I think just like c language, the argument input is the address.

mystery can take no argument.

def another_mystery():
	four.pop()
	four.pop()

Straightly call four of global frame.

Instance of Class

Mutation

  • As long as we never modify objects, a compound object is just the totality of its pieces
  • A rational number is just its numerator and denominator
  • This view is no longer valid in the presence of change
  • A compound data object has an “identity” in addition to the pieces of which it is composed
  • A list is still “the same” list even if we change its contents
  • Conversely, we could have two lists that happen to have same contents, but different.
>>> a = [10]  
>>> b = a  
>>> a == b  
True  
>>> a.append(20)  
>>> a == b  
>>> True  
>>> a  
[10, 20]  
>>> b  
[10, 20]
 
>>> a is b
True
>>> a = [10]  
>>> b = [10]  
>>> a == b  
True
>>> a is b
False
>>> b.append(20)  
>>> a  
[10]  
>>> b  
[10, 20]  
>>> a == b  
False

Because in the upper one, a and b point to the same object, while in lower one, they point to different object, only have the same content in the first.

By the way, 0 == False but 0 is not False.

The Reason

Identity is different from Equality.

Identity

<exp0> is <exp1>
evaluates to True if both <exp0> and <exp1> evaluate to the same object

Equality

<exp0> == <exp1>
evaluates to True if both <exp0> and <exp1> evaluate to equal values.

Mutable Default Arguments are Dangerous

It is a part of function, not generated by a call.
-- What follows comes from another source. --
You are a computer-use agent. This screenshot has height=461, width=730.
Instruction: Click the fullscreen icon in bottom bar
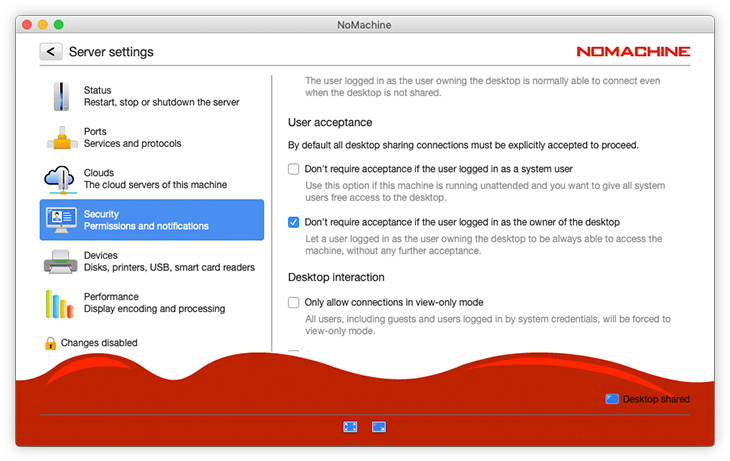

So when calling many times, the change of it will remain and accumulate.

def f(s=[]):
	s.append(3)

Every time f is called, s will be bound to the same value.

ATTENTION:

the content of mutable values can be changed in a function, since it is the address be passed in.
But, if we re-bind the name to a new list in function, would not affect, the original list. And it will do nothing, out of the function, the name is still pointing to the original list.

Let’s have an example:

def sprout_leaves(t, leaves):
    if is_leaf(t):
        t.extend([tree(leaf) for leaf in leaves])
    else:
        for branch in branches(t):
            sprout_leaves(branch, leaves)
    return t

It works well, since list is mutable and we changed(using extend) it in the function, so the list will be changed, even though out of function.

def sprout_leaves(t, leaves):
    if is_leaf(t):
        t = tree(label(t), [tree(leaf) for leaf in leaves])
    else:
        for branch in branches(t):
            sprout_leaves(branch, leaves)
    return t

It does not work, since we actually created a new list and bind the name t to the new list. As the t is just a name, out of function, t still points to the original one which is not mutated.

All in all,

Differences between Rebinding and Mutation

  • Rebindingself = other or x = 5 , make a local variable name point a new object.

  • mutationself.rest = ...list.append(),change the attribute of object and visible outside.

“Names in Python are just labels pointing to objects; reassigning a name does not mutate the object.”

So self = ... do nothing outside but self.attr = ... does!